Ask Rachel

Email Rachel at telegraph@durangotelegraph.com
Dear Rachel,
What does the “J” in Donald J. Trump stand for? It doesn’t seem to be out there anywhere on the inter- net and my friends and I are taking bets. I think it’s “Johnson,” for obvious reasons, but my friend thinks it’s more biblical, like “Jeremiah.” Who’s right? Or could it be that no one knows because he has no birth certificate?
– J is for Jagoff
Dear Jujyfruit,
Well, “J” would be a very short form of “Johnson”– rather fitting in this case. But what most people don’t know is that the former Republican presidential nominee grew up spiritually impoverished because he didn’t receive a middle name from his immigrant family.

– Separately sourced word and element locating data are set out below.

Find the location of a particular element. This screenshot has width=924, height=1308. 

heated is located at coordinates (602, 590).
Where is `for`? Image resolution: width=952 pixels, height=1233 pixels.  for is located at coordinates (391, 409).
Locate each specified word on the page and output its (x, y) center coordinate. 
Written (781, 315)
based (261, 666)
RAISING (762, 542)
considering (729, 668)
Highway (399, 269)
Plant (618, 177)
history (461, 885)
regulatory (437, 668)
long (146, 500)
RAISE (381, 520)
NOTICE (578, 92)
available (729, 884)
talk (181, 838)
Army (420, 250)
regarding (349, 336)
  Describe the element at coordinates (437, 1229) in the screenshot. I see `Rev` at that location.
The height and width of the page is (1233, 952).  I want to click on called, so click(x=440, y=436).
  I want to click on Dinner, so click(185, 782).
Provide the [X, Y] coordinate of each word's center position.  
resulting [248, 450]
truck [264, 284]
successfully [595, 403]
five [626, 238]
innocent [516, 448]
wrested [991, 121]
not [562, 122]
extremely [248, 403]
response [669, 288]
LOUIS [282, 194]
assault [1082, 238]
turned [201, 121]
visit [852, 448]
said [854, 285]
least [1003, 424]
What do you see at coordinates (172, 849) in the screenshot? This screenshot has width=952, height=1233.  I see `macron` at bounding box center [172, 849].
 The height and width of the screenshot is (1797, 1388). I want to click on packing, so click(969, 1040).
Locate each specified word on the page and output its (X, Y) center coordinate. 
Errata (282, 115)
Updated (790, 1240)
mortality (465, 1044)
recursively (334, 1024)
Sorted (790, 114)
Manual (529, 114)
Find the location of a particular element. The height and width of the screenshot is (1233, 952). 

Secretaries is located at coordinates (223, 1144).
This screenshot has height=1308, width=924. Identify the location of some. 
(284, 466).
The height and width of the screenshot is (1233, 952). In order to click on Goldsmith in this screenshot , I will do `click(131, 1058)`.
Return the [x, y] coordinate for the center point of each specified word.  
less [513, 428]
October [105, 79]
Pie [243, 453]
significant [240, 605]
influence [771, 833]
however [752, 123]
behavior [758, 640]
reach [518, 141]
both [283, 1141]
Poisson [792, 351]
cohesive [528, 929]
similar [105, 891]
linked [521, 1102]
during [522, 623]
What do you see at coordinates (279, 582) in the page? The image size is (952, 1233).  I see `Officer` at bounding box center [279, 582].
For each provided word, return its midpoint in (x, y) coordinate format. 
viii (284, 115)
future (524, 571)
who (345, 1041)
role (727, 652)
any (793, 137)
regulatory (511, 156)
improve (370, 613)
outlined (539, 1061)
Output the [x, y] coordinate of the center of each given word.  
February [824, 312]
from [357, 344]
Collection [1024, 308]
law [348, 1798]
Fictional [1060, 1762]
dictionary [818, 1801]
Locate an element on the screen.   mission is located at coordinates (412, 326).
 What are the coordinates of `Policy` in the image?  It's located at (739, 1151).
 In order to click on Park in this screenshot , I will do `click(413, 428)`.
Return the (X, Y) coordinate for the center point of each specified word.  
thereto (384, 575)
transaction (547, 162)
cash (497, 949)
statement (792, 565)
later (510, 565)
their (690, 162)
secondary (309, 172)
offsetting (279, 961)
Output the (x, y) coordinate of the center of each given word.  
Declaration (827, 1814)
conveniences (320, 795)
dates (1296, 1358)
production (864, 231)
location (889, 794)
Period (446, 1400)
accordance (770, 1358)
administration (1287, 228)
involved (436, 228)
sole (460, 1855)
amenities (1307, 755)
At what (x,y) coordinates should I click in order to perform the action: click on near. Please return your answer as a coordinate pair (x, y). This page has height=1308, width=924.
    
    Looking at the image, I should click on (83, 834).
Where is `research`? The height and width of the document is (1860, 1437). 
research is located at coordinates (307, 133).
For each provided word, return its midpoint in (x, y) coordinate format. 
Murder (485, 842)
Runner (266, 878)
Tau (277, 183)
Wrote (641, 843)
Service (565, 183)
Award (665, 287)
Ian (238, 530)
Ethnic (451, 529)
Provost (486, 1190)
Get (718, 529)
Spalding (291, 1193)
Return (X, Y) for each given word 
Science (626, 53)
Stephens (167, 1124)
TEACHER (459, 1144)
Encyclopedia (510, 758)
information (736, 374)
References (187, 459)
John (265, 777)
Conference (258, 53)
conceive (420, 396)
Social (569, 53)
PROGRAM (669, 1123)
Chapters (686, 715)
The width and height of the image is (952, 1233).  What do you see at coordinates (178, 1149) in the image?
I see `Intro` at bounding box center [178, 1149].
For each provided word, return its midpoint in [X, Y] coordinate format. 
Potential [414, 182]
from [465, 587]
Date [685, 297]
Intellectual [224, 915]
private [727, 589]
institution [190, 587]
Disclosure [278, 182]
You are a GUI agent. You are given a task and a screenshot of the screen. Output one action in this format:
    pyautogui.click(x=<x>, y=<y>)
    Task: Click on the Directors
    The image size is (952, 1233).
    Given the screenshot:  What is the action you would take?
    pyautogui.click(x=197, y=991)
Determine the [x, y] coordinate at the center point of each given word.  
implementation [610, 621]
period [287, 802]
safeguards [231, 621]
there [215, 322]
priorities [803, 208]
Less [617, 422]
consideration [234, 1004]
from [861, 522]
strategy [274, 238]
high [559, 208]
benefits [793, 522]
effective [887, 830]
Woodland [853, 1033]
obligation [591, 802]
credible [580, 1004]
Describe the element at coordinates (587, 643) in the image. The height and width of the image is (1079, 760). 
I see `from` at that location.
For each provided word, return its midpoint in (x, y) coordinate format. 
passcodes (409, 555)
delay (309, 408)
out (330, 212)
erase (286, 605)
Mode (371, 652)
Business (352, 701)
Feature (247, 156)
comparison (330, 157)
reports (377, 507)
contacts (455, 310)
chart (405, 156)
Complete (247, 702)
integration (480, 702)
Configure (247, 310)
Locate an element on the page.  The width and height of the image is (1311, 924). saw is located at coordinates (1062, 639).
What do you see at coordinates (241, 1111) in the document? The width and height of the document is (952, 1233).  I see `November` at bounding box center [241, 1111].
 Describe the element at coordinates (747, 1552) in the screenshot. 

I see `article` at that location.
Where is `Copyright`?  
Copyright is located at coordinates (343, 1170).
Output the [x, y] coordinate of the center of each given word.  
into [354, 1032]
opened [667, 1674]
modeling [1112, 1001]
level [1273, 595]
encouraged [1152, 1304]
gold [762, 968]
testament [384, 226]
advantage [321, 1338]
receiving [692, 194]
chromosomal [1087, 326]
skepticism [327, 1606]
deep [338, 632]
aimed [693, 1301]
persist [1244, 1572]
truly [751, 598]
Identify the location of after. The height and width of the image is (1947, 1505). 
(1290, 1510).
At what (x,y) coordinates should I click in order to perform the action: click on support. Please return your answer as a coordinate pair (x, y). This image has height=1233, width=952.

So he fashioned one for himself in an attempt to appear “presidential.” Possibly being unable to read, however, he stuck with an enigmatic single letter. This letter J is, in fact, one of his seven Horcruxes and must be destroyed by love and kindness.
– Je t’embrasse tre?s fort, Rachel
Dear Rachel,
You’re equal parts wise and full of b-o-l-o-g-n-a. I think I have you pegged: that means you’re either an
attorney or a psychiatrist. Which is it? In either case, I’m desperate to know if you do pro bono work. The court is making my friend pay a bunch of fines, unless my friend seeks mental help. And all for a bunch of crap my friend didn’t do. I figured, I could send you a bunch of legal/psychological questions every week for my friend, you answer them in the paper, and we all win. What do you say?
– Sincerely, Asking for a Friend
Dear Amigo,
Whoa, nellie. Look. Tell your “friend” that I’m just a gal writing an advice column for the best damned paper in town. Start asking me all this legal, moral and ethical stuff, and I’ll actually have to be responsible. We can’t have that! Besides, then we’d have to run a disclaimer, which would take up a whole chunk of extra space, and to make enough room we’d have to let someone like Shan Wells go. Think of Shan, man. Think of those animalz attacking. And think about helping your “friend” get the help your “friend” re- ally needs. That’s the best advice this girl can give.
– My bologna has a first name, Rachel
Dear Rachel,
What happened to vitamins F-J? It just skips from E to K. Please explain.
– ABCDEKLMNOP
Dear Alphabet Sleuth,
Oh my God. In making up an answer for you, I just found out that the former Republican presidential nominee is both the sole source and the sole end-user of the world’s supply of Vitamin J. In fact, that’s why he chose it for his middle name! Side effects of this rare vitamin include fascism. (Historical side note: he threatened to register all the un-American vitamins F through I, so they moved in with Vitamin B and are now living in its basement.)